И таких ситуаций было довольно много. Тех самых, нечаянных, но наделяющих сразу и опытностью и недоброй славой и непониманием окружающих. Впрочем, если копнуть — такое у каждой женщины случается. Но мудрые о подобных приключениях молчат в тряпочку. Но Сонечка не хотела быть мудрой, она хотела — без комплексов. Потому и чудила, и вляпывалась, и стыдилась потом, но виду не подавала, изображая распущенность … А окружающие — и вот ужас, даже самые близкие, даже такие, как Марина Бесфамильная — верили в эту распущенность и ничего больше за ней не видели… То есть совсем не знали настоящую Сонечку…


— А подруга молодая была? — водитель сочувственно вздыхает в ответ на мой утвердительный кивок. — Болела?

Я снова киваю, потом решаю быть честной и добавляю:

— Психически.
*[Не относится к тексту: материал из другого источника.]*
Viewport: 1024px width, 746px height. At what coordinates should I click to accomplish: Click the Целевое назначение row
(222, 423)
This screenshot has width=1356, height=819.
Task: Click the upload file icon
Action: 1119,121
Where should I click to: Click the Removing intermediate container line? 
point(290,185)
Покончила самоубийством. И такую записку оставила, что всем мало не покажется… Она всегда отличалась этой губительной самостоятельностью: нет, чтоб почитать классиков — писала все по-своему, никаких правил не придерживаясь… Посмотрела бы предсмертные записки знающих людей, переняла бы ценные традиции! Да вы на дорогу смотрите, вы ж не самоубийца, я надеюсь…
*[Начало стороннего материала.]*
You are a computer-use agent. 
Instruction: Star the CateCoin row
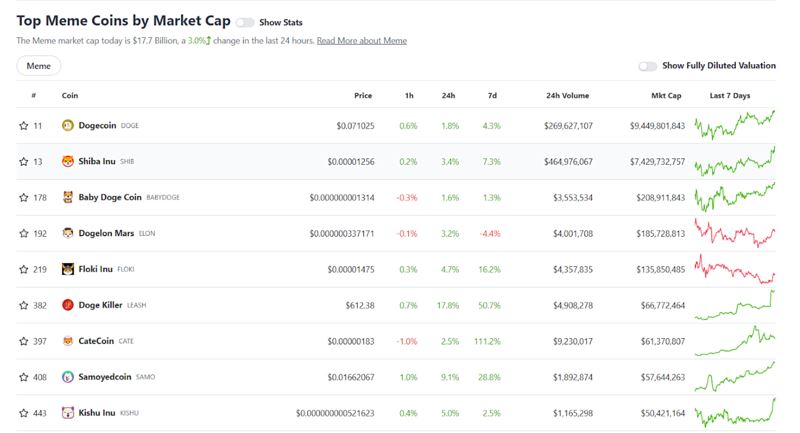(23, 341)
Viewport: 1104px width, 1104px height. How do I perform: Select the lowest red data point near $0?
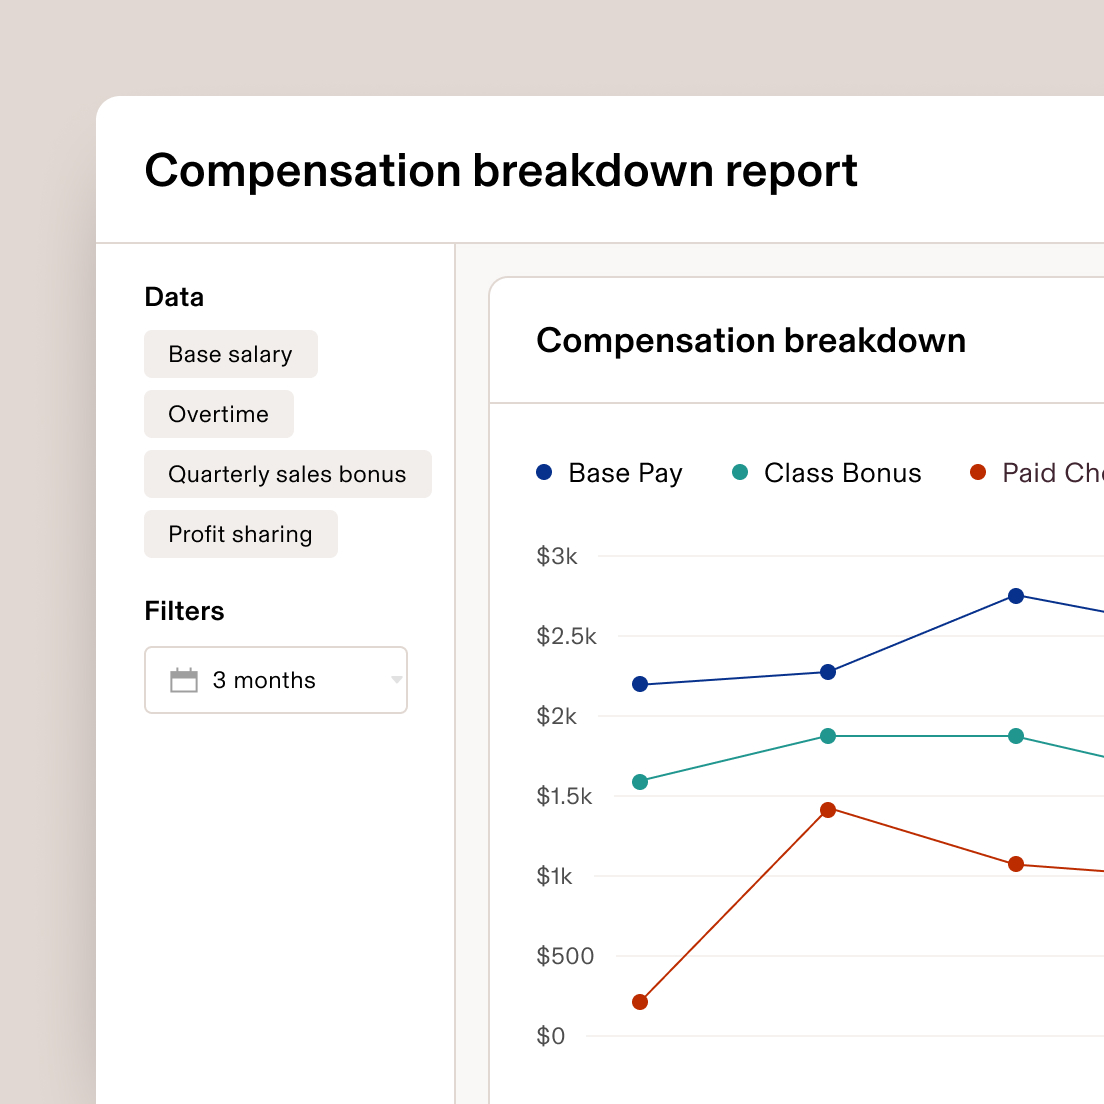click(x=640, y=1000)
Водитель смотрел на меня с приоткрытым ртом и ужасом в глазах. Вероятно, я говорила что-то недопустимое. Почему всегда так глупо выходит. Если врешь, но придерживаешься общепринятых высказываний — о невосполнимости утраты там, или о несчастных детях-сиротах — навеваешь скуку, зато оказываешься понятым. Если говоришь правду — наживаешь врагов и слывешь небожительницей…
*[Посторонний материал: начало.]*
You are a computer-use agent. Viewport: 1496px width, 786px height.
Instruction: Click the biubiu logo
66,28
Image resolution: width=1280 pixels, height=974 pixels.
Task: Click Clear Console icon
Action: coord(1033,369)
— Ты говори-говори — потребовал водитель. — Не боись, доедем в лучшем виде, если по дороге не уснем. Каких таких знающих людей записки, а?

— Ну не знаю… — я как-то растерялась. — В двух словах это все не расскажешь. Просто среди великих наблюдается традиция оставлять добрые, хорошие напутственные записки. И не зря. Последнее слово должно быть сказано очень осторожно, ведь оно — на века. Или написала бы, как Курт Кобейн — солист Нирваны, вы ведь знаете такую группу? — большое, искреннее письмо с объяснениями и самоанализом. «…Уже много лет я не испытывал волнения при прослушивании, а также при создании музыки, и на концертах и в процессе сочинения. Не могу передать словами, как мне стыдно за все это…» Как просто и в то же время, как много, вы не находите? И никакой агрессии, никаких упреков окружающим. Все — себе: «…Я слишком странный, угрюмый ребенок! Во мне больше нет страсти и поэтому, запомни — лучше сгореть, чем раствориться…» А заканчивается письмо наставлением о мире, любви и сострадании. «Я люблю вас! Я люблю вас!» пишет он жене с дочерью, всему миру, нам с вами… А потом берет винтовку, засовывает себе в рот и спускает курок… Вот это я понимаю — самоубийца. Умер, как Хэмингуей, и при это не дал миру повод к самосъеданию… Нет, я понимаю, конечно, что Марина — это моя подруга самубившаяся, я вам еще не говорила, как ее зовут? — болела душевным смятением, потому ничего созидательного написать не могла. Так и не писала бы. Как Башлачев из окна выбросившийся — это величайший советский рок-поэт, слышали? — или как Янка Дягилева, утопившаяся. Впрочем, о Дягилевой говорят всякое… Кое кто утверждает, что имеется предсмертная записка, другие — что Янка была поразительно жизнелюбива и наложить на себя руки не могла.